━━━ Entries supplied ━━━
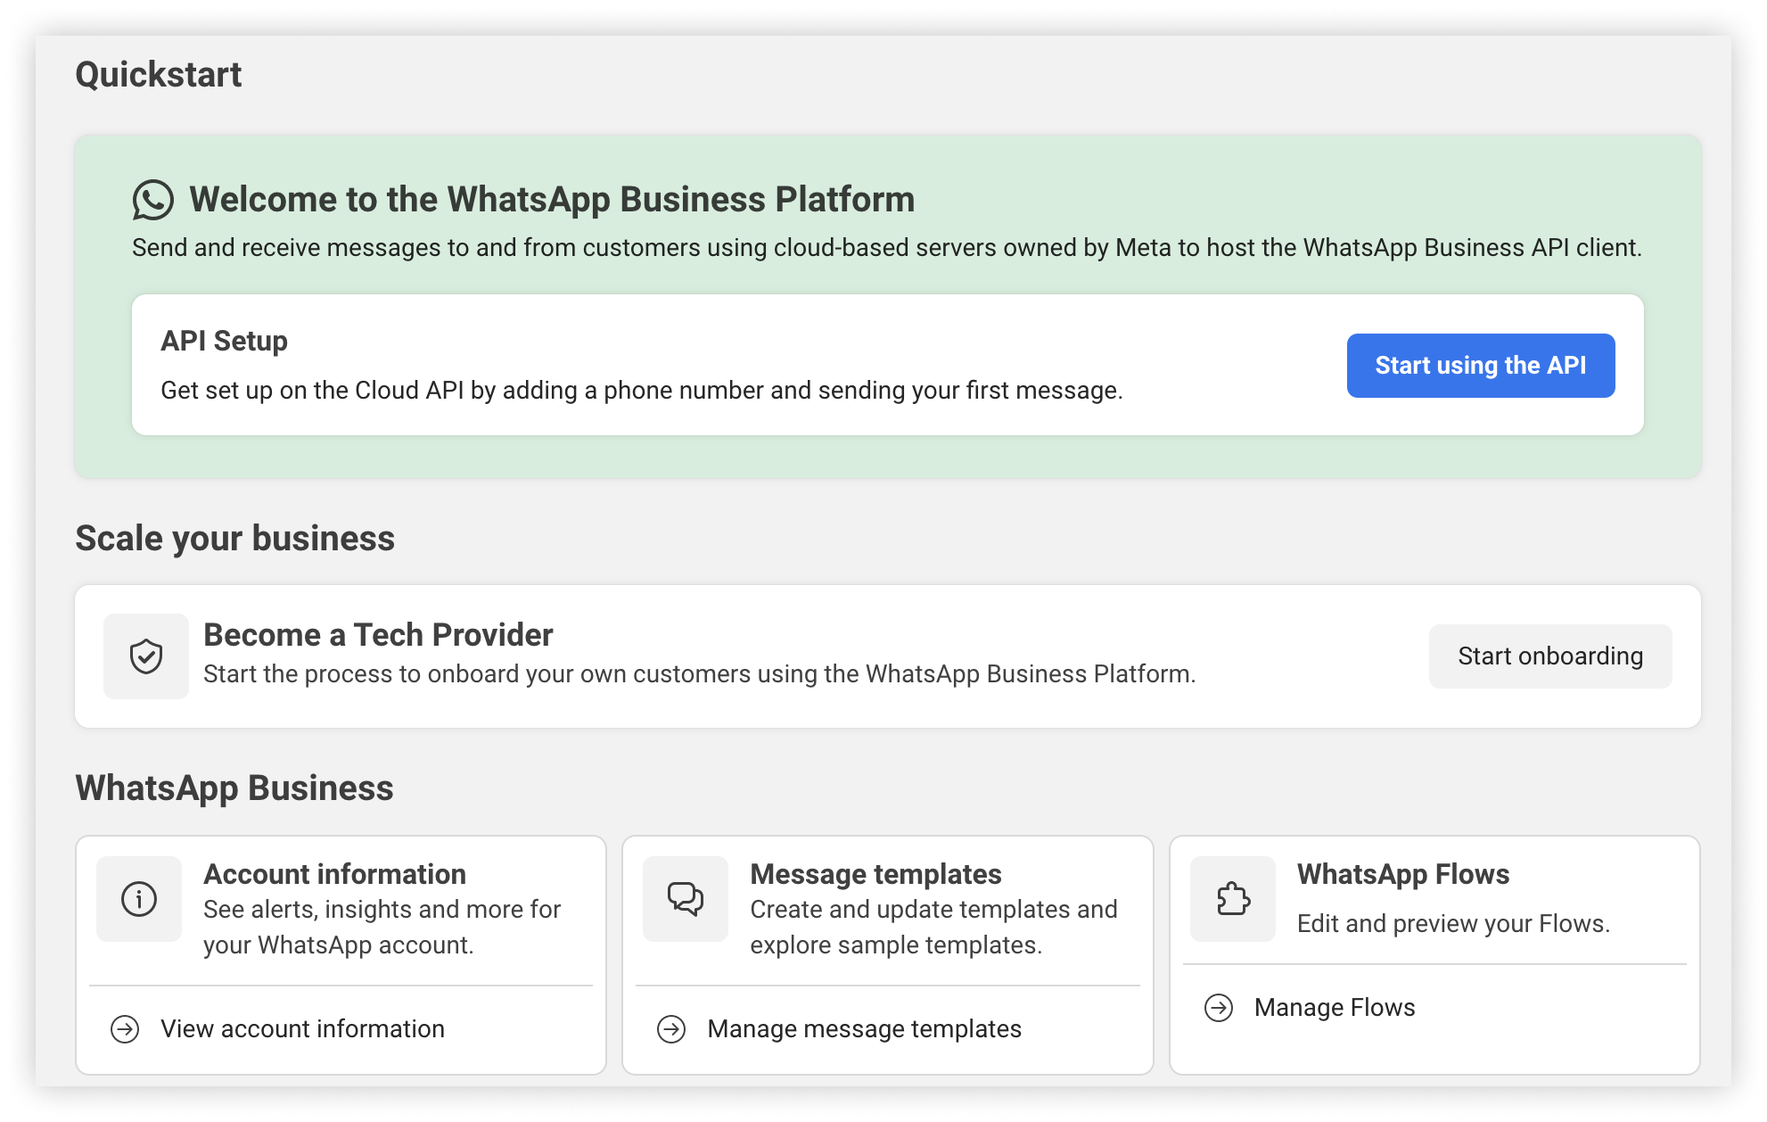1767x1122 pixels.
Task: Open View account information
Action: pos(301,1028)
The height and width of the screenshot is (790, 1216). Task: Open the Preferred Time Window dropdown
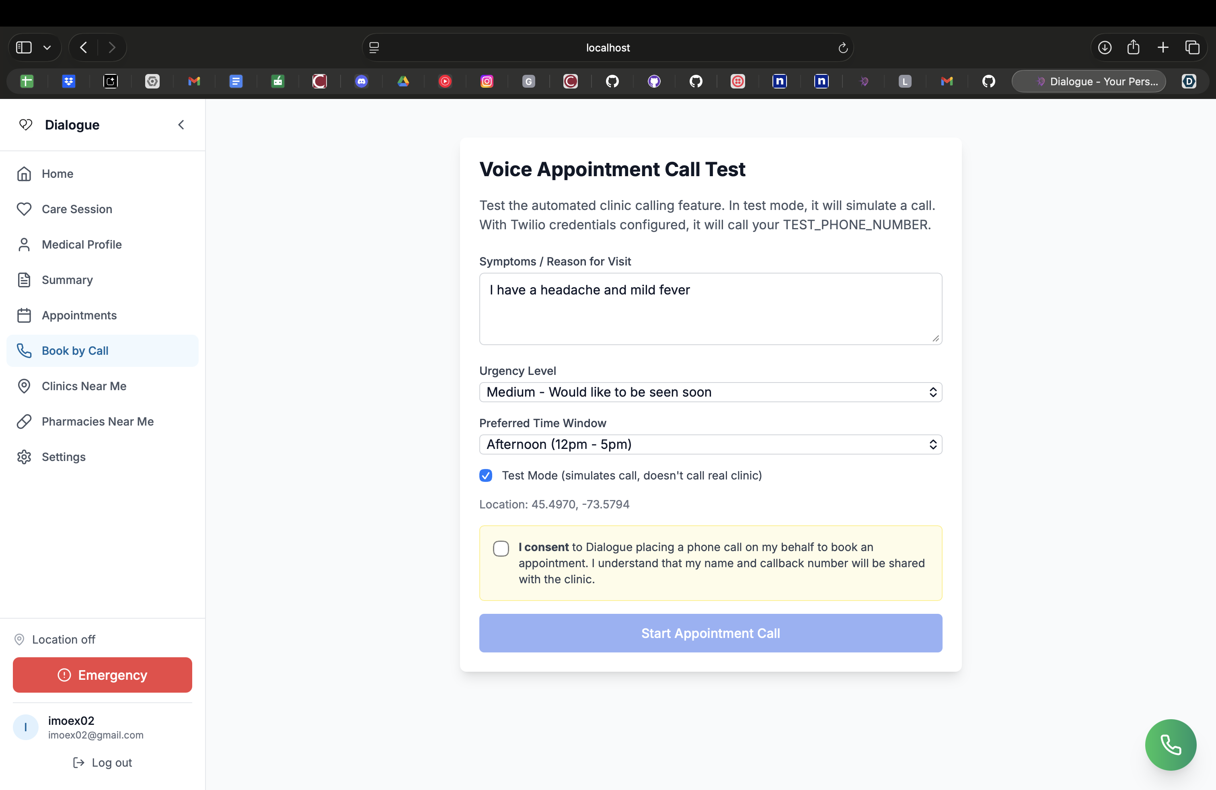710,444
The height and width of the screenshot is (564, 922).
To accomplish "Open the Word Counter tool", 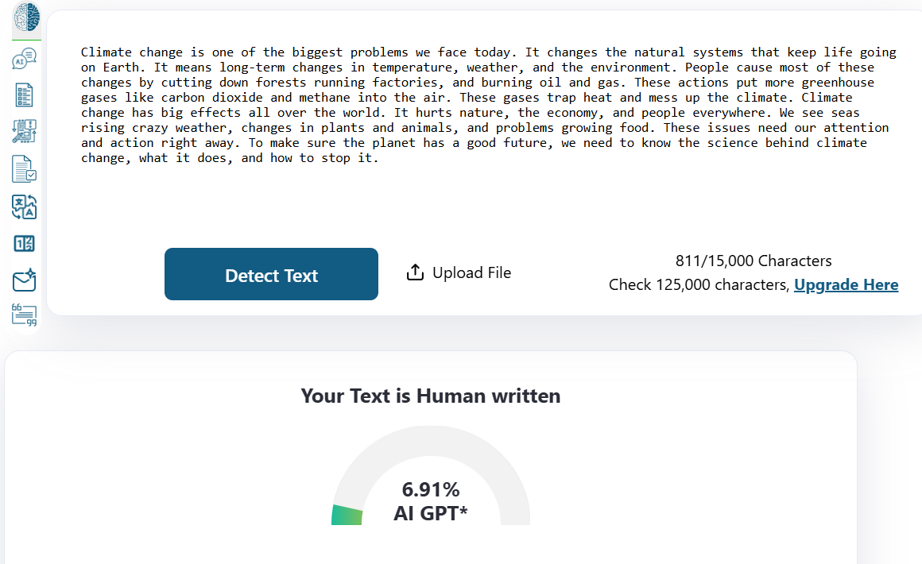I will pyautogui.click(x=25, y=244).
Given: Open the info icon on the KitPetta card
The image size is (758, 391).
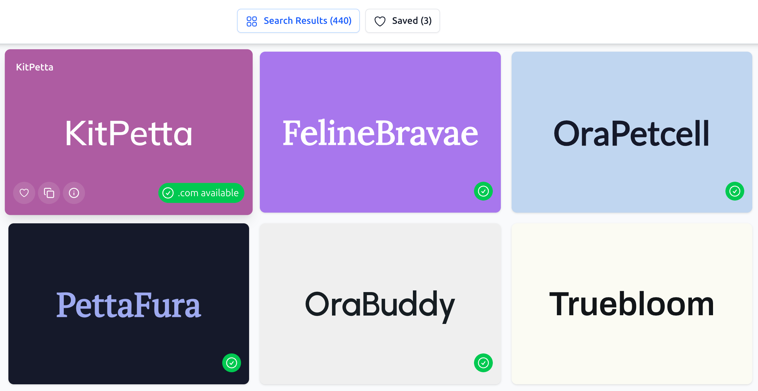Looking at the screenshot, I should pos(74,193).
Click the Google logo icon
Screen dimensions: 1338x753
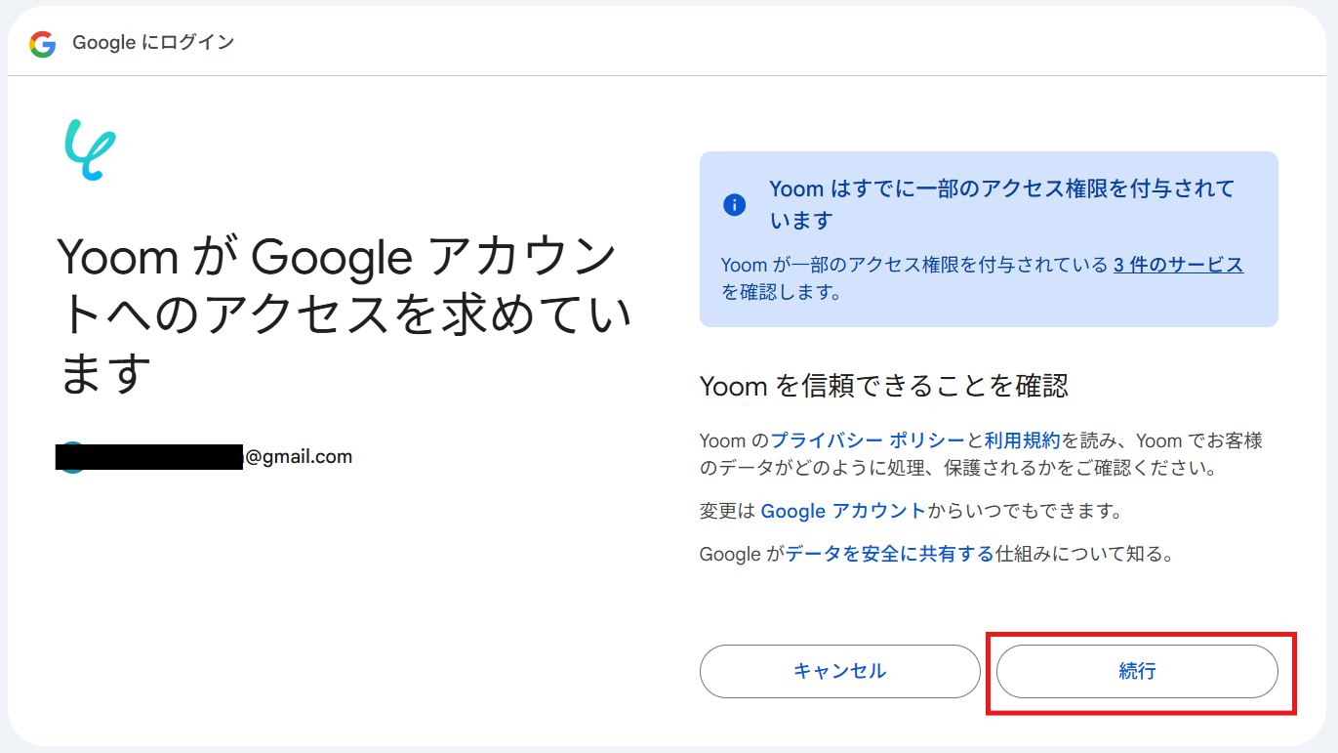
━━━
List every line of the records above that contains the word "height". Case counts.

The height and width of the screenshot is (790, 1216). Task: Open the Preferred Time Window dropdown
The height and width of the screenshot is (564, 922).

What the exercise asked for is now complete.